-- DESCRIPCIÓN DEL EJERCICIO --
Anota los nombres de persona con los que empieza cada frase que termina en «Señor Presidente» en el texto sobre el Día de la Libertad de Prensa.

-- FRAGMENTO PROPORCIONADO --
___

Adolfo Ruiz Cortines.- A sus órdenes, Señor Presidente.
Adolfo López Mateos.- Cómo usted diga, Señor Presidente.
Gustavo Díaz Ordaz.- Hasta la ignominia, Señor Presidente.
Luis Echeverría.- Estamos con usted, Señor Presidente.
José López Portillo.- Bravo, Señor Presidente.
Miguel de la Madrid.- Nos aguantamos, Señor Presidente.
Carlos Salinas de Gortari.- Nos modernizamos, Señor Presidente.
Hasta el sexenio de Zedillo el Día de la Libertad de Prensa, fué un acto de servilismo al presidente, que se replicaba en los estados con los gobernadores.
El festejo nació a iniciativa del coronel José García Valseca, dueño de la cadena de «los Soles» para protagonizar desde entonces, cada año, un torneo de salomería. El único propósito del encuentro era dar las gracias al jefe del Ejecutivo nacional.
El festejo del 7 de junio se originó de un hecho bochornoso, la convivencia entre editores y gobierno. Eran tiempos en los que la prensa se encontraba totalmente sometida y se hacía de la vista gorda ante los abusos del poder.
Muchas páginas se han escrito acerca del llamado cuarto poder y libros muy completos, comentan a veces hasta con jactancia el término, qué nosotros aún nos negamos a admitir por lo que sí mismo entraña y es precisamente, en el uso de ese término, donde se inicia la distorsión a que el tema alude: ¡Libertad de Prensa, no es prensa en la libertad!
Pero vamos a ir al grano, porque conocemos y hemos vivido y estamos viviendo las consecuencias de la distorsión o deformación de la información y desde luego de sus muchas variaciones, motivos y fines, estos últimos fundamentalmente determinantes en su consecuencia.
Hace mucho tiempo que los periódicos dejaron de estar bajo el control de los periodistas y son totalmente grupos de poder económico, quienes tienen en sus manos la mayor parte de la prensa escrita.
Sólo aquellos medios que por razones de su proceso histórico, han logrado superar los grandes problemas que la edición de un medio periodístico confronta, conservan todavía, el halito vivificador y la escancia del ideal que para muchos periodistas representa esta actividad, pero y es razonable decirlo no totalmente. Es un doloroso proceso de esquilma de contumaces falsarios.
La distorsión o la deformación de lo que acontece y el relato publicado es el pan de cada día, pero no per que le periodista ignore lo que por razones de orden de trabajo, indagó y encontró, si no porque cuando aquello que se escribió en la cuartilla, puede afectar o no responde a los intereses del medio, o bien, con la habilidad literaria o gramatical, cambia su enfoque o pasa al archivo de lo impublicable o simplemente al cesto de basura del jefe de redacción o del director.

___

-- DATOS DE ORIGEN --

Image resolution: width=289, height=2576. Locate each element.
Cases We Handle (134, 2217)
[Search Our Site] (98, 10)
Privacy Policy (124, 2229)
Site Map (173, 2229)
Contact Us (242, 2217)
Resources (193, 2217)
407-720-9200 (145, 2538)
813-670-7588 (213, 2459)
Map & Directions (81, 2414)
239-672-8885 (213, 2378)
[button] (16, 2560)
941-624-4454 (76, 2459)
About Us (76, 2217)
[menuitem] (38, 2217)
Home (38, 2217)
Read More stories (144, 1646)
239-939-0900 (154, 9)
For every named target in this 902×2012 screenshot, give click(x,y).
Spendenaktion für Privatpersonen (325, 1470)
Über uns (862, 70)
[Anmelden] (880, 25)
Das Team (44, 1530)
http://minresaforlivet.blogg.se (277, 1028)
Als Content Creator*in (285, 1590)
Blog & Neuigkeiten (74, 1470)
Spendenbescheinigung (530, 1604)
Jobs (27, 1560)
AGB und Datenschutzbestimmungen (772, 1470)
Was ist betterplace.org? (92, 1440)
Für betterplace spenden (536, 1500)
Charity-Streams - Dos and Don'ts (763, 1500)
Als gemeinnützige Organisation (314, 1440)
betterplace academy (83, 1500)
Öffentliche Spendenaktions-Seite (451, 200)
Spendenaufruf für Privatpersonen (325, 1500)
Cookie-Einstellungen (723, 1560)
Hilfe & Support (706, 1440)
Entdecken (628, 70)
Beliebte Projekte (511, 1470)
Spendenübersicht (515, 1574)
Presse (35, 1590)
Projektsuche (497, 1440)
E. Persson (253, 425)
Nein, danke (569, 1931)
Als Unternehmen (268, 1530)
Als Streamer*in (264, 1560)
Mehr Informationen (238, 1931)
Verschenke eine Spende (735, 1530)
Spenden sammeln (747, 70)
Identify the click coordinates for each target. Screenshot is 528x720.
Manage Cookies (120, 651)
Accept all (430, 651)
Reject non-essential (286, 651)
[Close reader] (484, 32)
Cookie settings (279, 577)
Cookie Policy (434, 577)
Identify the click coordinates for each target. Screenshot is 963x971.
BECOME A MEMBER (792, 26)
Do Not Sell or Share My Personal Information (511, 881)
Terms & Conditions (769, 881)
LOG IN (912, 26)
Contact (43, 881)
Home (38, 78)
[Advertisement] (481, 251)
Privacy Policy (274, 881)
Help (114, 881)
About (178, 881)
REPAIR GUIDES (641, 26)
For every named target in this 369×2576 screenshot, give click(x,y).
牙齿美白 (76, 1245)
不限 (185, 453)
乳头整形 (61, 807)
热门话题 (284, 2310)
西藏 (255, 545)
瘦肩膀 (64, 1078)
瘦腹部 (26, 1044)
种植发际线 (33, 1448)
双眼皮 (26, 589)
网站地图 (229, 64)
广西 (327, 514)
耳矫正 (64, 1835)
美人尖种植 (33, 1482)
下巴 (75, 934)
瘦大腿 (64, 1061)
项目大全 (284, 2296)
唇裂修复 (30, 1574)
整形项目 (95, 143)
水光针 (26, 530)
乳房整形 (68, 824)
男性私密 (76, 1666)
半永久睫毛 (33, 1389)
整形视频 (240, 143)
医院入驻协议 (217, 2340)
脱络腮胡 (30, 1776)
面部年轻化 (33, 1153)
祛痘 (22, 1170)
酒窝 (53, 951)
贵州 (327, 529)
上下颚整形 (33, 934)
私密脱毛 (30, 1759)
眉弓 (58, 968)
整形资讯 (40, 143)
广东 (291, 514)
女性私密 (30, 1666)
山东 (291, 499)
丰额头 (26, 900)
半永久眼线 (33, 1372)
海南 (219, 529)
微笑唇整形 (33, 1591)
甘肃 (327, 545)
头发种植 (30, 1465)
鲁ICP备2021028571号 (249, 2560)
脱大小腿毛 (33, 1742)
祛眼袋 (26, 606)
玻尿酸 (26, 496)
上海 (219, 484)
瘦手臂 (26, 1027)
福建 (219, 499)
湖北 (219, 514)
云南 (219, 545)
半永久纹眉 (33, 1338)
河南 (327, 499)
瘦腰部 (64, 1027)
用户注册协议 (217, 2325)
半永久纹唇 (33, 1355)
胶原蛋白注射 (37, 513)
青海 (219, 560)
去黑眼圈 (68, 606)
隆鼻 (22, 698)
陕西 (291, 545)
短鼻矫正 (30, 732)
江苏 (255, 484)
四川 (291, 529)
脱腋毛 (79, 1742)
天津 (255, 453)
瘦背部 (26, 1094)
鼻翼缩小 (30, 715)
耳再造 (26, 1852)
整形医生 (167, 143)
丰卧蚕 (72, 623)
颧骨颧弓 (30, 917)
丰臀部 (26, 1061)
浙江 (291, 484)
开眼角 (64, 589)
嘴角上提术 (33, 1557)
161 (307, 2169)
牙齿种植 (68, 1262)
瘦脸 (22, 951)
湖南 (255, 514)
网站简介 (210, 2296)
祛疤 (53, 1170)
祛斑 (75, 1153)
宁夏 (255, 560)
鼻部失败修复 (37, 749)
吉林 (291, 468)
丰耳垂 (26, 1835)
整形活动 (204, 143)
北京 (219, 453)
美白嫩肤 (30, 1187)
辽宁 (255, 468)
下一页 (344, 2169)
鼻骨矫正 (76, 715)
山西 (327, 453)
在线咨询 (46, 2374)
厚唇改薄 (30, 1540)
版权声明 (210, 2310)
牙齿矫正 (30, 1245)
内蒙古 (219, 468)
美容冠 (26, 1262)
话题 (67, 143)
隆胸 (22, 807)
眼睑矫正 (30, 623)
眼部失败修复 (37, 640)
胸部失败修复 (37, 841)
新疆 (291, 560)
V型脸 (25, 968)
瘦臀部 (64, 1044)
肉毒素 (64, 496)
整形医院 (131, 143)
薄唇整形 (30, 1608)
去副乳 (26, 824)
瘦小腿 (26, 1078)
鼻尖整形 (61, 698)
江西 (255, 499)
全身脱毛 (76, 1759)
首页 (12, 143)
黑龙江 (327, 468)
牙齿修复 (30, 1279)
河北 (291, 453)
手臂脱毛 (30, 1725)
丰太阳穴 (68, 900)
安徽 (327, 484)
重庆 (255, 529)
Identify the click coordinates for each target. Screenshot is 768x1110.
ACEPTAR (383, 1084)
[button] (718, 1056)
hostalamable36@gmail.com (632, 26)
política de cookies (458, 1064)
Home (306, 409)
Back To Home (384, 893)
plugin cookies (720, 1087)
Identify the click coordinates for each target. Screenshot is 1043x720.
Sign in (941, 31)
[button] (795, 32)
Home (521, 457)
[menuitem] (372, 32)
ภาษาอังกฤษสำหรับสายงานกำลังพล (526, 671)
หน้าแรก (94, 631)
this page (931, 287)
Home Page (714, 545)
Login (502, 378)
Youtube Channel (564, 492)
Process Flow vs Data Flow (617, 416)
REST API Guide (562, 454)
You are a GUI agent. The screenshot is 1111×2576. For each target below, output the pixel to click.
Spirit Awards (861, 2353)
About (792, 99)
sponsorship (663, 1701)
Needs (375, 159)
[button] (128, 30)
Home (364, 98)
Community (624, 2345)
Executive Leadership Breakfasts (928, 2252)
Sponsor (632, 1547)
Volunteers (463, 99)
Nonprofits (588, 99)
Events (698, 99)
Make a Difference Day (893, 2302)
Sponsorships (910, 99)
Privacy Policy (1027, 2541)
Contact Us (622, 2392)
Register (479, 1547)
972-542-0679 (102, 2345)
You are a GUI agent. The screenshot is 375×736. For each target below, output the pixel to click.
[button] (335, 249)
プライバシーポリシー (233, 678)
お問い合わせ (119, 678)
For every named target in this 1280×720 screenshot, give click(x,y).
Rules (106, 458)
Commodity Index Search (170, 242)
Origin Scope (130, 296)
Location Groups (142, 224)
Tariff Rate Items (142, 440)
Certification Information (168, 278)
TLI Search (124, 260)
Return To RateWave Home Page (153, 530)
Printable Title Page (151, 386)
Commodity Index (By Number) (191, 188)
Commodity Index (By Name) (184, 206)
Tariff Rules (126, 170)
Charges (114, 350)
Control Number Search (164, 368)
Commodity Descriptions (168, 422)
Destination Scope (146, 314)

___

-- RESPUESTA AL EJERCICIO --
Adolfo Ruiz Cortines, Adolfo López Mateos, Gustavo Díaz Ordaz, Luis Echeverría, José López Portillo, Miguel de la Madrid y Carlos Salinas de Gortari.